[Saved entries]
● ● ● ● ● ● ●
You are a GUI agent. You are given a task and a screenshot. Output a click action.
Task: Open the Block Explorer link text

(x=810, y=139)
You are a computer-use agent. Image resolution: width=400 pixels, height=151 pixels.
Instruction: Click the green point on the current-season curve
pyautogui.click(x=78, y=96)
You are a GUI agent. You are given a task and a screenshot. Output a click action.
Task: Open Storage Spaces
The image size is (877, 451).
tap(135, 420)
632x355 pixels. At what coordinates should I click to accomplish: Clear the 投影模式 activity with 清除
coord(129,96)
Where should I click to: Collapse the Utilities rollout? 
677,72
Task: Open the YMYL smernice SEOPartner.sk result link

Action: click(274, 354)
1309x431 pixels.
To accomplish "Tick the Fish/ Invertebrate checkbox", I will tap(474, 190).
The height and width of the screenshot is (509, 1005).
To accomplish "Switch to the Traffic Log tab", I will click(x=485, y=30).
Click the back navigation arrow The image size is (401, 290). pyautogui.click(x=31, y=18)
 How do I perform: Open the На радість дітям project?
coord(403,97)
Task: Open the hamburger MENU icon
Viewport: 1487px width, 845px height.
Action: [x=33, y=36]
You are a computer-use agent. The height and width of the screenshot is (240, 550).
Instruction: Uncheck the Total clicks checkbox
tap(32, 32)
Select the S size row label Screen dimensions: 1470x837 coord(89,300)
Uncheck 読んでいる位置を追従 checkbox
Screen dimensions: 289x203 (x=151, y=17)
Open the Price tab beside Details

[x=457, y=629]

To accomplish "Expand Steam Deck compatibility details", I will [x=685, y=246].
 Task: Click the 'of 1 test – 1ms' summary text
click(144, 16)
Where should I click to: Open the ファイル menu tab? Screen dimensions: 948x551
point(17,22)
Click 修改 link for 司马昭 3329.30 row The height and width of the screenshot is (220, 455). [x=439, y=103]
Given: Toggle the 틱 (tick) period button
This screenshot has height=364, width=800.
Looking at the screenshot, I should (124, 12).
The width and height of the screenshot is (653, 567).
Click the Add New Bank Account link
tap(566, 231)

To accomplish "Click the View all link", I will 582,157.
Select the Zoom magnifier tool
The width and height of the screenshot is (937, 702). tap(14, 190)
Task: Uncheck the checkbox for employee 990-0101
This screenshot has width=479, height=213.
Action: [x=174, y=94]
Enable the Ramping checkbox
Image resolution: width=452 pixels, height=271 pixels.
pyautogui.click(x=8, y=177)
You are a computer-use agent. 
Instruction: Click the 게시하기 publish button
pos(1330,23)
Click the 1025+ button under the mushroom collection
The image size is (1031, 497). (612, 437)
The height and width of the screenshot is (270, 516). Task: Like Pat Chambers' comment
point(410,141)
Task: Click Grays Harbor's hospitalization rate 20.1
● ● ● ● ● ● ●
EXERCISE DETAILS: Retype each record, matching it exactly.

REPLY TO THE TASK:
You are a GUI agent. You are given a task and a screenshot. Output a click action.
Task: Open the Block Explorer link text

(x=810, y=139)
You are a computer-use agent. Image resolution: width=400 pixels, height=151 pixels.
Instruction: Click the green point on the current-season curve
pyautogui.click(x=78, y=96)
You are a GUI agent. You are given a task and a screenshot. Output a click action.
Task: Open Storage Spaces
The image size is (877, 451).
tap(135, 420)
632x355 pixels. At what coordinates should I click to accomplish: Clear the 投影模式 activity with 清除
coord(129,96)
Where should I click to: Collapse the Utilities rollout? 
677,72
Task: Open the YMYL smernice SEOPartner.sk result link

Action: click(274, 354)
1309x431 pixels.
To accomplish "Tick the Fish/ Invertebrate checkbox", I will tap(474, 190).
The height and width of the screenshot is (509, 1005).
To accomplish "Switch to the Traffic Log tab", I will click(x=485, y=30).
Click the back navigation arrow The image size is (401, 290). pyautogui.click(x=31, y=18)
 How do I perform: Open the На радість дітям project?
coord(403,97)
Task: Open the hamburger MENU icon
Viewport: 1487px width, 845px height.
Action: [x=33, y=36]
You are a computer-use agent. The height and width of the screenshot is (240, 550).
Instruction: Uncheck the Total clicks checkbox
tap(32, 32)
Select the S size row label Screen dimensions: 1470x837 coord(89,300)
Uncheck 読んでいる位置を追従 checkbox
Screen dimensions: 289x203 (x=151, y=17)
Open the Price tab beside Details

[x=457, y=629]

To accomplish "Expand Steam Deck compatibility details", I will [x=685, y=246].
 Task: Click the 'of 1 test – 1ms' summary text
click(144, 16)
Where should I click to: Open the ファイル menu tab? Screen dimensions: 948x551
point(17,22)
Click 修改 link for 司马昭 3329.30 row The height and width of the screenshot is (220, 455). [x=439, y=103]
Given: Toggle the 틱 (tick) period button
This screenshot has height=364, width=800.
Looking at the screenshot, I should (124, 12).
The width and height of the screenshot is (653, 567).
Click the Add New Bank Account link
tap(566, 231)

To accomplish "Click the View all link", I will 582,157.
Select the Zoom magnifier tool
The width and height of the screenshot is (937, 702). tap(14, 190)
Task: Uncheck the checkbox for employee 990-0101
This screenshot has width=479, height=213.
Action: [x=174, y=94]
Enable the Ramping checkbox
Image resolution: width=452 pixels, height=271 pixels.
pyautogui.click(x=8, y=177)
You are a computer-use agent. 
Instruction: Click the 게시하기 publish button
pos(1330,23)
Click the 1025+ button under the mushroom collection
The image size is (1031, 497). (612, 437)
The height and width of the screenshot is (270, 516). Task: Like Pat Chambers' comment
point(410,141)
Task: Click Grays Harbor's hospitalization rate 20.1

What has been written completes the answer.